What you will do —
Duplicate every line of the records below without any changes, but leave the pictures out of your answer.

[START OF Data shown]

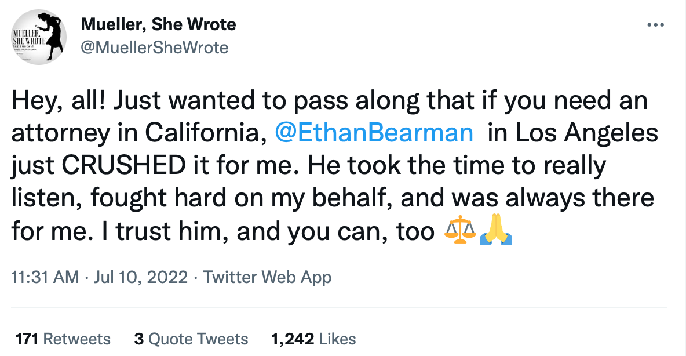The width and height of the screenshot is (686, 356).
Task: Click the Jul 10, 2022 date
Action: point(140,277)
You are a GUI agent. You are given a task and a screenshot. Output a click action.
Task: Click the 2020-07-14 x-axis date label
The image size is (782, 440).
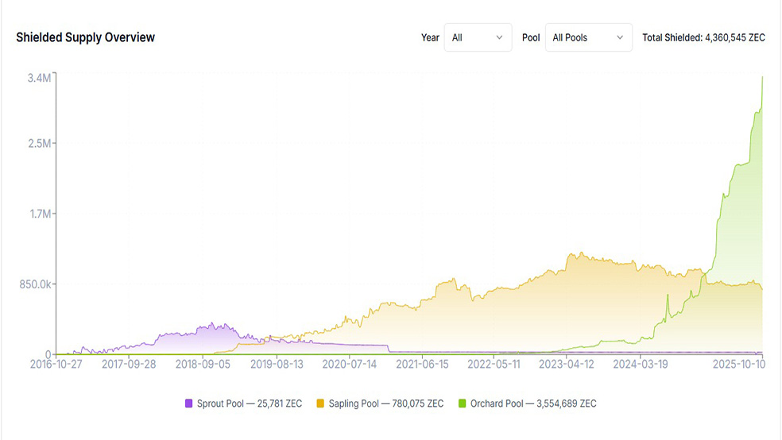click(x=348, y=364)
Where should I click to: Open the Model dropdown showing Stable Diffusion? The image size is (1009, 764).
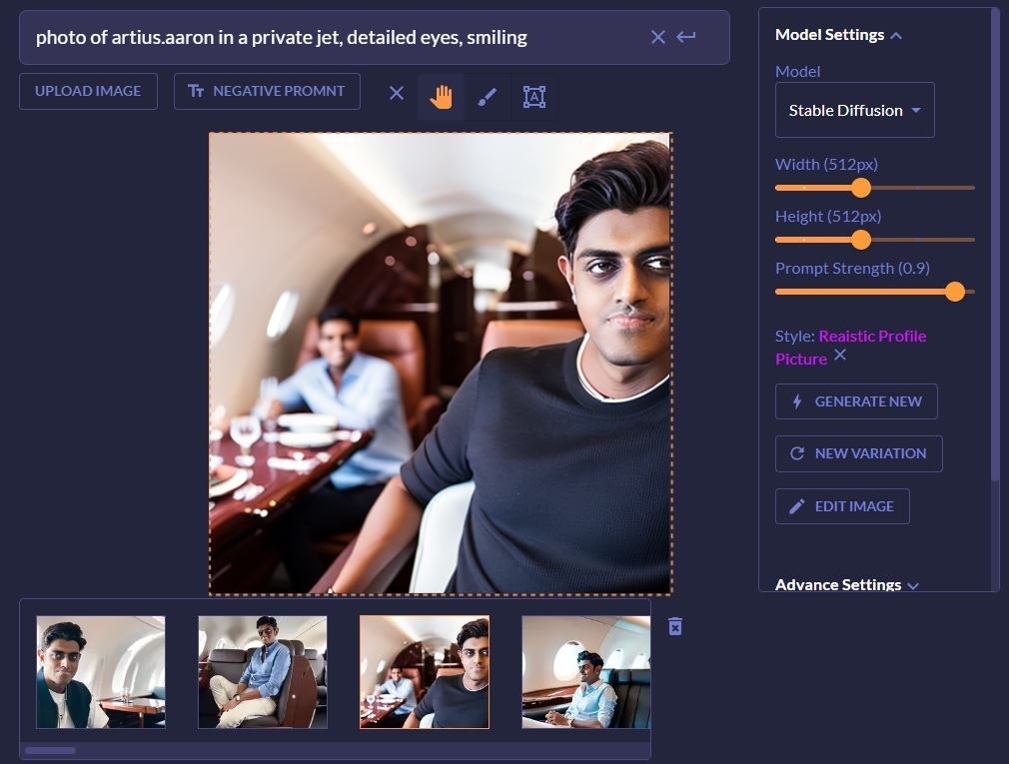point(854,110)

[END OF Data shown]

Completed task —
The width and height of the screenshot is (686, 356).
Task: Click the Jul 10, 2022 date
Action: point(140,277)
You are a GUI agent. You are given a task and a screenshot. Output a click action.
Task: Click the 2020-07-14 x-axis date label
The image size is (782, 440).
click(x=348, y=364)
Where should I click to: Open the Model dropdown showing Stable Diffusion? The image size is (1009, 764).
point(854,110)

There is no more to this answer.